La reciente inauguración de una estatua de Josef Stalin en Moscú ha generado controversia dentro y fuera de Rusia, al ser vista por muchos como un intento deliberado del Kremlin de reconfigurar la memoria histórica nacional en medio de la guerra contra Ucrania.
Ubicada en un espacio público y acompañada por otras figuras del pasado soviético, la estatua representa una señal clara del resurgimiento del culto a Stalin, un líder que, pese a su papel en la victoria sobre la Alemania nazi, también fue responsable de purgas, represiones masivas y millones de muertes.
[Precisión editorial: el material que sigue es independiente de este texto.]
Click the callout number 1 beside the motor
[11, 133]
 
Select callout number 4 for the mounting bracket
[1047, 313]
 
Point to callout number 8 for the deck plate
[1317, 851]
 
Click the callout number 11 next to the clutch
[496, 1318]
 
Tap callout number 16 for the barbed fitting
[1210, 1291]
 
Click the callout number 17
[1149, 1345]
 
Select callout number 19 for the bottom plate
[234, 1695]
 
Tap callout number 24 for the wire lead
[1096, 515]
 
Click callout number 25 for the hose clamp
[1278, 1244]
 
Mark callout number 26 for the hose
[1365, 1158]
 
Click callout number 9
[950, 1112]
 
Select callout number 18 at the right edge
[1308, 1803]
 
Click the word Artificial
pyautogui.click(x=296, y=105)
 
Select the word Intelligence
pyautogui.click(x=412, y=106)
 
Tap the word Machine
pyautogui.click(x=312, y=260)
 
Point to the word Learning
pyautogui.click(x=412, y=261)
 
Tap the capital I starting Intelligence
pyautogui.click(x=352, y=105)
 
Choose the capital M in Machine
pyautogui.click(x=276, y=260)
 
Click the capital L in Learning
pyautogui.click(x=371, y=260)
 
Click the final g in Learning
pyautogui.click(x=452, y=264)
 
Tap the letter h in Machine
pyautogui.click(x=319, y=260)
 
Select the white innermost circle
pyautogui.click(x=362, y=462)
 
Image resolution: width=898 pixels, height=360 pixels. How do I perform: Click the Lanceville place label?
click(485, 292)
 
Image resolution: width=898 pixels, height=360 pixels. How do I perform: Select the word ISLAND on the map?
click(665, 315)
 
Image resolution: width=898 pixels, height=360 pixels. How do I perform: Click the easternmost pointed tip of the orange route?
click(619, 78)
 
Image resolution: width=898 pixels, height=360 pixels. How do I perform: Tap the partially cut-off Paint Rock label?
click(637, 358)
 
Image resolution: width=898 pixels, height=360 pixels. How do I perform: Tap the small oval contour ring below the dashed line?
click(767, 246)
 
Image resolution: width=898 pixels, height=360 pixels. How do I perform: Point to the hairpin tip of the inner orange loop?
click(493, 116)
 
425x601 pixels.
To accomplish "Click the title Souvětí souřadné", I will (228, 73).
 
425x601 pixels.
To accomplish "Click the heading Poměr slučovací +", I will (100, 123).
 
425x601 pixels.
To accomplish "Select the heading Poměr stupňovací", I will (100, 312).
Este tipo de homenajes coinciden con la narrativa oficial promovida por el gobierno de Vladimir Putin, que busca justificar la invasión a Ucrania bajo argumentos históricos y geopolíticos, rescatando figuras del pasado soviético como símbolos de poder, unidad y resistencia frente a Occidente.
Analistas señalan que el resurgimiento de la figura de Stalin forma parte de una estrategia más amplia para consolidar el nacionalismo, acallar voces críticas y fortalecer el control ideológico sobre la sociedad rusa, especialmente en tiempos de conflicto.
La estatua no solo ha provocado reacciones de preocupación entre organizaciones de derechos humanos y académicos, sino que también reaviva el debate sobre el uso político de la historia en regímenes autoritarios y la peligrosa tendencia de glorificar líderes que, si bien influyeron en la historia, también la tiñeron de sangre.